One Punch Reviews #51: Aikonia
When I first started this site, one of the most exciting new artists to appear on the webcomics scene was Awkward Zombie‘s Katie Tiedrich. Even if you didn’t like video game comics, you had to admire her fun character designs, her sense of comic timing, and her unique character personalities. Marth and Roy, for example, were less the characters from Fire Emblem and more Teidrich’s own creations who just happened to look like somewhat familiar video game characters.
It made several of us wonder: how would Katie Teidrich be able to handle original characters? We sort of get a taste of that with Aikonia, a fantasy webcomic illustrated by Ms. Teidrich but is written and developed by a team from MADSOFT Games, LLC (who are working up to a game release based on the world established in the comic).
It pains me greatly to say this: Ms. Teidrich’s style is all wrong for this comic. Aikonia is set in a dark, joyless world where the authority figures are corrupt two-timing villains, people are sacrificed in pentagrams, and there’s a graveyard where students who have been killed by magic have been buried. It’s like Harry Potter without Bertie Bott’s Beans, talking portraits, mail delivery owls, Quidditch, or anything else that might make witchcraft and wizardry seem like a fun career path for a young mage to pursue.
As a result, Teidrich never really gets a chance to draw what she’s good at. All the characters are permanently scowling, which makes them even more difficult to tell apart since everyone is draped in the same black robes. You learn to relish the few comedic beats, such as the all too brief scene where Ariel, a possessed girl who becomes the focal point of the story, begins to vamp it up. It’s not funny, but at least someone in the story is showing some personality beyond grimly ascetic. It’s almost like you’re reading Gormenghast as illustrated by Jim Davis.

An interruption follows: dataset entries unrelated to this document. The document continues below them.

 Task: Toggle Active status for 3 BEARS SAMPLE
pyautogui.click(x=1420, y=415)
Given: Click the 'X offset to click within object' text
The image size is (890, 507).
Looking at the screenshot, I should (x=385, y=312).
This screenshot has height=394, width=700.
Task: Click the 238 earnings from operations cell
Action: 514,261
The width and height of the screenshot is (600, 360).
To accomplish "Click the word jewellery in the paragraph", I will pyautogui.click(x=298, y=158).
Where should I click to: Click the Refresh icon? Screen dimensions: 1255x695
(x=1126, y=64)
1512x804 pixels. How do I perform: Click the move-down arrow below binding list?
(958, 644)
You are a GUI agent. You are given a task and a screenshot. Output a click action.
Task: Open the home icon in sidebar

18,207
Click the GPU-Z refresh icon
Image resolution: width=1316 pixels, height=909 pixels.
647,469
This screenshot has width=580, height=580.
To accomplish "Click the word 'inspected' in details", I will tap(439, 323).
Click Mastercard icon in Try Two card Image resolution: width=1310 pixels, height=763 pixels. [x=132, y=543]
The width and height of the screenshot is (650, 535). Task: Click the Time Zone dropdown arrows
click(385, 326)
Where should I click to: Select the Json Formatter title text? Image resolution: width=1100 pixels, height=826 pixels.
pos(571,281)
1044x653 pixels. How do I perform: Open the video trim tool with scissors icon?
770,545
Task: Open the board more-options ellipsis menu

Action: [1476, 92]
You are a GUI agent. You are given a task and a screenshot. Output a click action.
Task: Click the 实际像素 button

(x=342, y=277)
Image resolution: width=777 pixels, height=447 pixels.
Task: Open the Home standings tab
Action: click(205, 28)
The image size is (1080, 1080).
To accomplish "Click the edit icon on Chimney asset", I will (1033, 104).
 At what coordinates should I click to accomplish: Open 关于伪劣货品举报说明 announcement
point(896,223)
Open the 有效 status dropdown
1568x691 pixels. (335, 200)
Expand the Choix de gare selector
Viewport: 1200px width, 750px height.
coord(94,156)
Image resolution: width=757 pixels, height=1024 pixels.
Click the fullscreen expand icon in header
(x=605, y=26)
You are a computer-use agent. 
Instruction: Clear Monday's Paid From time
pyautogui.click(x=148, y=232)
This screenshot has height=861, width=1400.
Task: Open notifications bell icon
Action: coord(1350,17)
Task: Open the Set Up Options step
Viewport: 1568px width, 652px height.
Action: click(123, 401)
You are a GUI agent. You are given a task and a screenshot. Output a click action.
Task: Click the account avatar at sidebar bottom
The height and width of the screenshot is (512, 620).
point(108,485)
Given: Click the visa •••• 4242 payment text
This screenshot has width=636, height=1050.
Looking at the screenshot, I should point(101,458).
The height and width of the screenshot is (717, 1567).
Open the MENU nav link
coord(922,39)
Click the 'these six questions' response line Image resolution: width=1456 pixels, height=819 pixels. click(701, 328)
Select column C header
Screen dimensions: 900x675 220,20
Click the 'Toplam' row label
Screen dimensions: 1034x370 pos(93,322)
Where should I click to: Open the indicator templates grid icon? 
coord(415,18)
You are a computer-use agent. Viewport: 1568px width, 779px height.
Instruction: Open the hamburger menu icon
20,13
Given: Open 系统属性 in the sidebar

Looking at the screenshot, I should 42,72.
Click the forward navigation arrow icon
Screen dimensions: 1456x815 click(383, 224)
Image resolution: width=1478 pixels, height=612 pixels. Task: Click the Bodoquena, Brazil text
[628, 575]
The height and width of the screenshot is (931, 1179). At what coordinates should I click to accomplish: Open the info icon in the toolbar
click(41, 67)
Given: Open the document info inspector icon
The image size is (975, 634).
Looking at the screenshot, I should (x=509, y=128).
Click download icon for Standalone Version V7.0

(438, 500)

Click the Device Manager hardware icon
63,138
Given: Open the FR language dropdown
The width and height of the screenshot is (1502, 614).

Outside of that, Aikonia is fairly predictable fantasy fare. It’s about a council of mages trying to unleash an ancient magic to gain more power. Things don’t go as planned, people start suspecting that illicit doings are afoot, etc. Fantasy is one of those genres that thrives on rehashing the same familiar story beats while keeping the good-vs.-evil dichotomy as black and white as possible. The trick is that you have to make the readers care about where all of this is going … and, sadly, the characters in Aikonia are so flat that having that world ruled by the far livelier Ariel would actually be a welcome improvement.
Rating: 2 stars (out of 5).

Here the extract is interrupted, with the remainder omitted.